Diangkat dari komik legendaris karya Hans Jaladara, Panji Tengkorak tidak menyuguhkan cerita anak-anak yang ringan dan penuh canda. Film ini menyajikan kisah kelam, penuh darah, dan pertarungan sengit yang membawa penonton pada pengalaman menonton yang serius dan intens. Panji (diperankan suaranya oleh Denny Sumargo) adalah seorang pendekar yang kehilangan kekasihnya dengan tragis, lalu menjual jiwanya pada ilmu hitam demi membalas dendam, yang kemudian menjeratnya dalam kutukan kelam.
Cerita film ini sarat dengan lapisan makna, membuat penonton mempertanyakan garis antara kebaikan dan kejahatan. Meskipun di awal terasa lambat dan membosankan, pada babak kedua, adegan pertempuran mulai menghadirkan ketegangan yang memikat.
Secara visual, animasi Panji Tengkorak mengingatkan pada gaya serial populer seperti Avatar: The Legend of Aang dengan gerakan yang sebagian mulus, walaupun masih ada bagian yang terlihat kaku. Pertarungan dan efek supranaturalnya menghadirkan sensasi fantasi Asia klasik dengan nuansa lokal yang kuat. Meski demikian, animasi ini masih butuh penyempurnaan untuk mencapai standar internasional.
Salah satu nilai tambah film adalah karakter Kuwuk (disuarakan Candra Mukti), yang hadir sebagai penyegar dengan dialog jenaka dan penggunaan bahasa Jawa yang membuat suasana serius menjadi lebih ringan. Voice acting Kuwuk mendapat pujian karena ekspresi dan daya hidupnya, meski sayangnya suara karakter lain, termasuk Denny Sumargo, terasa kadang berlebihan dan kurang natural.
Di sisi lain, penempatan soundtrack menjadi catatan penting. Lagu “Bunga Terakhir” yang dipakai pada adegan klimaks justru mengurangi intensitas pertarungan karena terasa kurang pas dengan suasana, sehingga mengganggu fokus penonton.
Selain itu, beberapa adegan penting, seperti pembantaian desa yang tampil dalam trailer, tidak diperlihatkan secara penuh dalam film dan cuma diceritakan lewat narasi, membuat impact cerita jadi menurun. Dialog yang terlalu baku dan kaku juga jadi tantangan bagi penonton modern yang mungkin menginginkan bahasa yang lebih natural dan mengalir.
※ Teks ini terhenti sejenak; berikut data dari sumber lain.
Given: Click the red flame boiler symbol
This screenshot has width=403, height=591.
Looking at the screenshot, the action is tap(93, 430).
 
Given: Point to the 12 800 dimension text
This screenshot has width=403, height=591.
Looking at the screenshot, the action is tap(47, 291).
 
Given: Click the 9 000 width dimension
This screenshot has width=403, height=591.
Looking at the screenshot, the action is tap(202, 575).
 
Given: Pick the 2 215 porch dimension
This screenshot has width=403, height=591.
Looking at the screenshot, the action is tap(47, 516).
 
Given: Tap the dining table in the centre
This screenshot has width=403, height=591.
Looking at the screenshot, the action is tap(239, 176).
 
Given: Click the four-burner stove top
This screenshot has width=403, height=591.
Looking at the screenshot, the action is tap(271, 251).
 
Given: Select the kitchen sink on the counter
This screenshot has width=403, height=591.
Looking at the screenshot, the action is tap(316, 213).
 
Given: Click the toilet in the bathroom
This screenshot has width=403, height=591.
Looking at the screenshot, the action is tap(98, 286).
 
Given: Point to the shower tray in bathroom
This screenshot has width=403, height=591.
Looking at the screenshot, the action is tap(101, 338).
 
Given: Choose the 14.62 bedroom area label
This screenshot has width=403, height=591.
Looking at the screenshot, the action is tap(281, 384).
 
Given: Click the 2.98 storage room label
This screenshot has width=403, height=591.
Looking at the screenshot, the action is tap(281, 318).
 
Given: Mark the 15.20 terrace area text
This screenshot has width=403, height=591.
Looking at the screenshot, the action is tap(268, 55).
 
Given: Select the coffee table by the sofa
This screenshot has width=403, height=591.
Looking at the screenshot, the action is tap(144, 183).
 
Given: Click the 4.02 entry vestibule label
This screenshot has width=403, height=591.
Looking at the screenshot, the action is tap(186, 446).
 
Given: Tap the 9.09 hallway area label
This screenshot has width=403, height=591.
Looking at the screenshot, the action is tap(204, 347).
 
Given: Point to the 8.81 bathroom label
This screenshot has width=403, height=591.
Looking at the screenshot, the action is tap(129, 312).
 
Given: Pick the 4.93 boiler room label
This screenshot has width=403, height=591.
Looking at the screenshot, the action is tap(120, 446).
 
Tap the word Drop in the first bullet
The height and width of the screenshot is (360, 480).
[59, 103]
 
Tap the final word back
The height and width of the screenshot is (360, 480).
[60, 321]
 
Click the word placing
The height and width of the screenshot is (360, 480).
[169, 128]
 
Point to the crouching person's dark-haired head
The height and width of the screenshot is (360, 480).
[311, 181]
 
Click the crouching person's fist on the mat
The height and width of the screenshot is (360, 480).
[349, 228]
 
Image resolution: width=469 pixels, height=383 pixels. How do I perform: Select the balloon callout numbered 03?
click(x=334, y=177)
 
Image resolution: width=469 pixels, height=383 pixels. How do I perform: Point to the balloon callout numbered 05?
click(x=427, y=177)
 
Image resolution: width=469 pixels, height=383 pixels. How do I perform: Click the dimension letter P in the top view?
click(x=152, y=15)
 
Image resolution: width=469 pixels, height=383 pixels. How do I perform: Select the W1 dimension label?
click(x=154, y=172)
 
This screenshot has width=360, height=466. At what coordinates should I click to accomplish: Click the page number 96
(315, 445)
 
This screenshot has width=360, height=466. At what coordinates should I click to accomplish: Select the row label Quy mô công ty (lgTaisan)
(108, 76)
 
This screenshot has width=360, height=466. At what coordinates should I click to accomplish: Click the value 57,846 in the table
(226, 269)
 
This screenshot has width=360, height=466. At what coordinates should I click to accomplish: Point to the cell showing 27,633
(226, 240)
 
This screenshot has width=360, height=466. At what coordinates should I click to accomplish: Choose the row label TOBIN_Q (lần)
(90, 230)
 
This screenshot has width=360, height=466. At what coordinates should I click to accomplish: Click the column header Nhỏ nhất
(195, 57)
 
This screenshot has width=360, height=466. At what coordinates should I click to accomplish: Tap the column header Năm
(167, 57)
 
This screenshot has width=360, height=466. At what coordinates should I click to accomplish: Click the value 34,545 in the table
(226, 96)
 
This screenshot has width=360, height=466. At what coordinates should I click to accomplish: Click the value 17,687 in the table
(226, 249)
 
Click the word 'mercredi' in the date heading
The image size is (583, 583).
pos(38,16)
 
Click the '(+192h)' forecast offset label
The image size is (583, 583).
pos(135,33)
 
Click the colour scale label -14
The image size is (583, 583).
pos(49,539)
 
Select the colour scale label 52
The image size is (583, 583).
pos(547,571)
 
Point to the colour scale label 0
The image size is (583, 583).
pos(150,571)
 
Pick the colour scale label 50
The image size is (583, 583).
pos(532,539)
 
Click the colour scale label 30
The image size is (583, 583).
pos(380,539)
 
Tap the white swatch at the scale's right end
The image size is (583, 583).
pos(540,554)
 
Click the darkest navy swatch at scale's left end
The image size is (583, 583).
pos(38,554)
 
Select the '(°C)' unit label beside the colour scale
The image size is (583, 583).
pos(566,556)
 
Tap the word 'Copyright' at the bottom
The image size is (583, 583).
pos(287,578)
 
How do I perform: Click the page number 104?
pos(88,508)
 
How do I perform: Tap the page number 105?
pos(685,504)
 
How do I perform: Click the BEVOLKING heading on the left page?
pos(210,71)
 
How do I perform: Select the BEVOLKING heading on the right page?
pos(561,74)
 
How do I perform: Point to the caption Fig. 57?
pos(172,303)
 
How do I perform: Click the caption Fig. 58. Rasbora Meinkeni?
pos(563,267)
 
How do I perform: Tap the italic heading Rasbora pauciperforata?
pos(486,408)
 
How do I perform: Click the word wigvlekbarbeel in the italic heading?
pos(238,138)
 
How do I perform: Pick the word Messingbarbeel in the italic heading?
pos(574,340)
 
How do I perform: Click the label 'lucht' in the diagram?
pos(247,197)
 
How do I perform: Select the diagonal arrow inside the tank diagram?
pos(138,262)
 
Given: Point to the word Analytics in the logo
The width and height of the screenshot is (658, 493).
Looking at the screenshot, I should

Meski begitu, Panji Tengkorak adalah sebuah langkah maju yang patut diapresiasi bagi animasi Indonesia. Film ini menunjukkan keberanian membawa cerita dewasa dan membuktikan bahwa karya animasi lokal bisa masuk ranah lebih serius dan kompleks. Dengan perbaikan di berbagai aspek teknis dan pengemasan cerita, Panji Tengkorak memiliki potensi mengangkat standar industri animasi Tanah Air ke level yang lebih tinggi.
Bagi pecinta animasi yang haus akan karya berbeda dan tidak takut dengan cerita gelap serta aksi berdarah, Panji Tengkorak tetap layak dinikmati sebagai bukti perkembangan baru dalam perfilman animasi Indonesia.